---- INFORMATION SHOWN

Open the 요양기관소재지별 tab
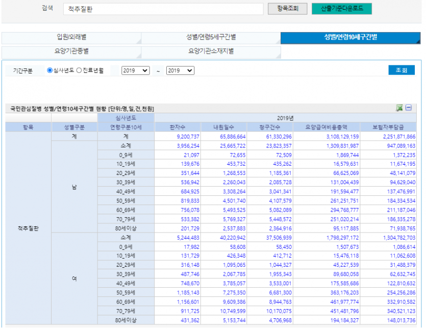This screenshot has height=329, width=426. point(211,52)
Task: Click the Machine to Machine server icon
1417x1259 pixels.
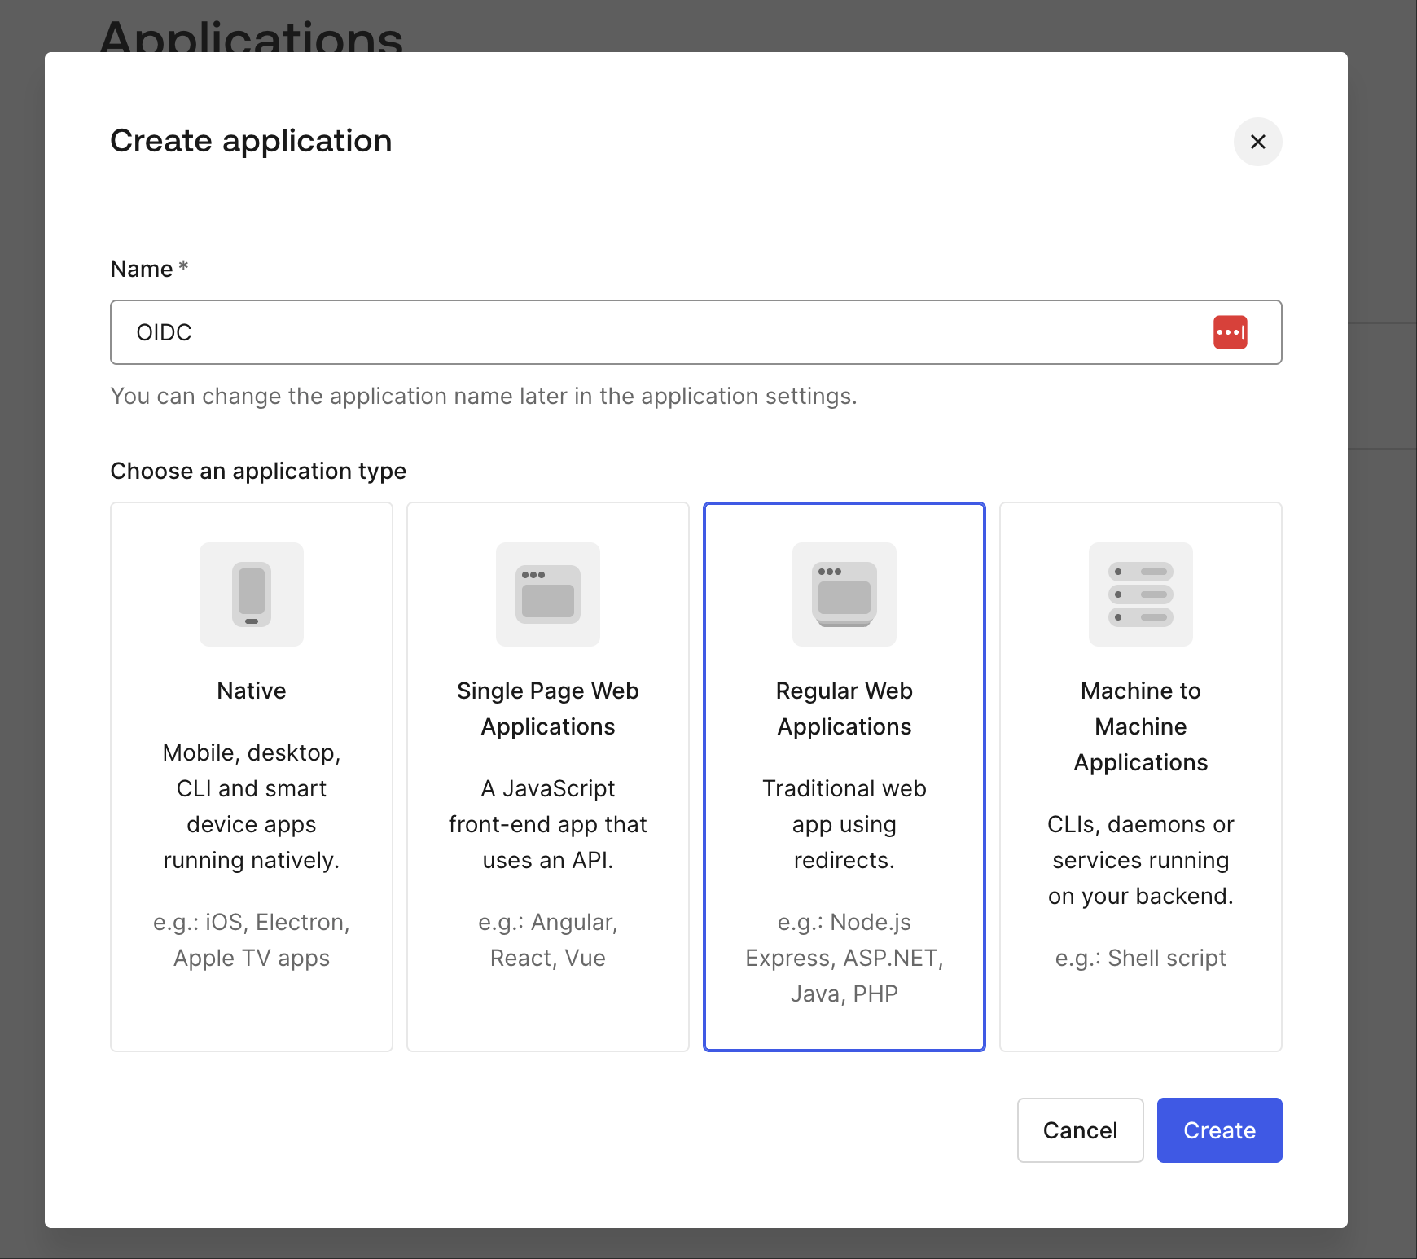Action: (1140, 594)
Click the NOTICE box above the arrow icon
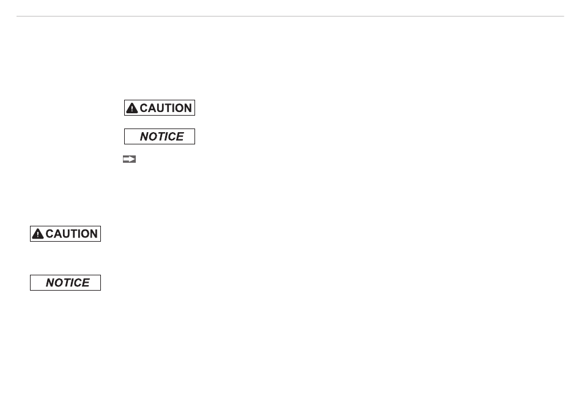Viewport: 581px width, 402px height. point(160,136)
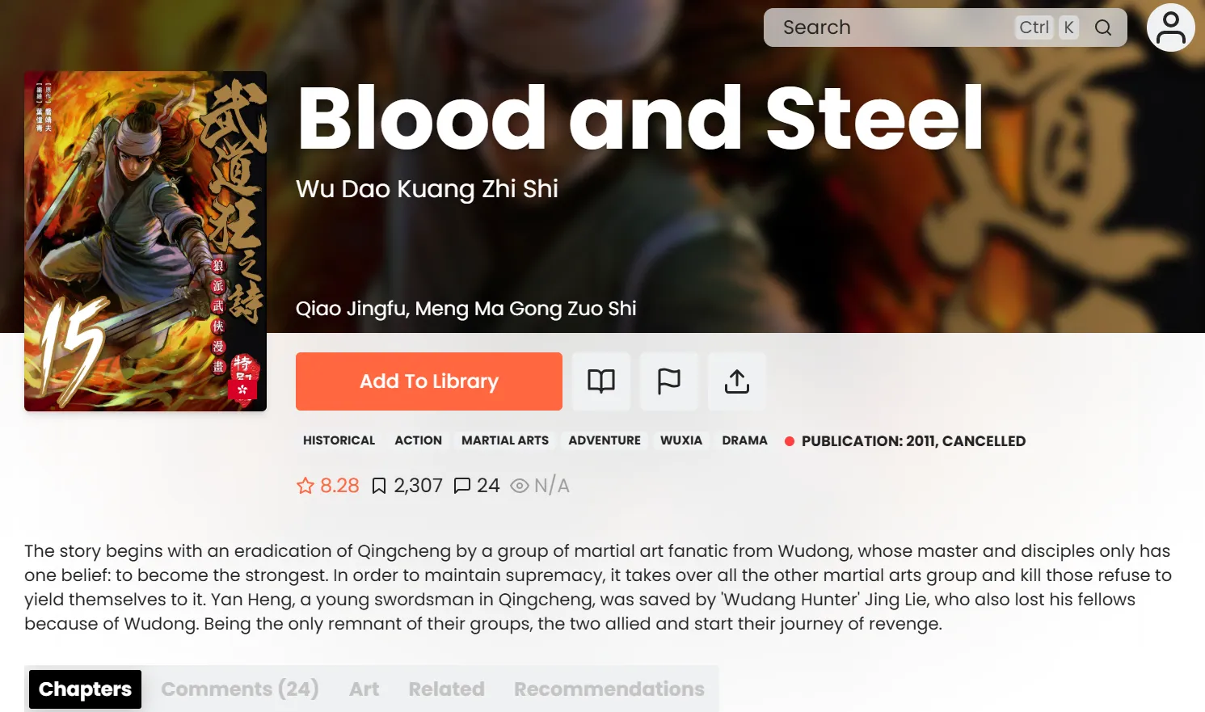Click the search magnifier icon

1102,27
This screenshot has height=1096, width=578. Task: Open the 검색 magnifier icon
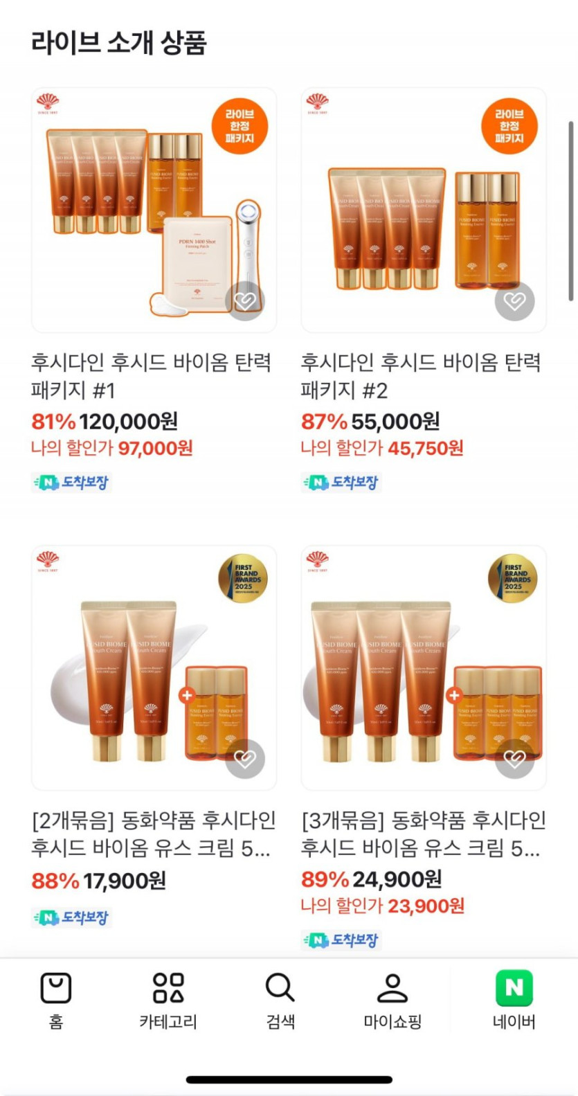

--------

→ **TASK BRIEF**
The required answer is every line from the one containing "Click the NOTICE box above the arrow icon" through the last line of the entries, restated word for word and with no pictures.

→ **SOLUTION TO THIS TASK**
Click the NOTICE box above the arrow icon
Viewport: 581px width, 402px height. point(160,136)
Click the search magnifier icon

1102,27
This screenshot has height=1096, width=578. Task: Open the 검색 magnifier icon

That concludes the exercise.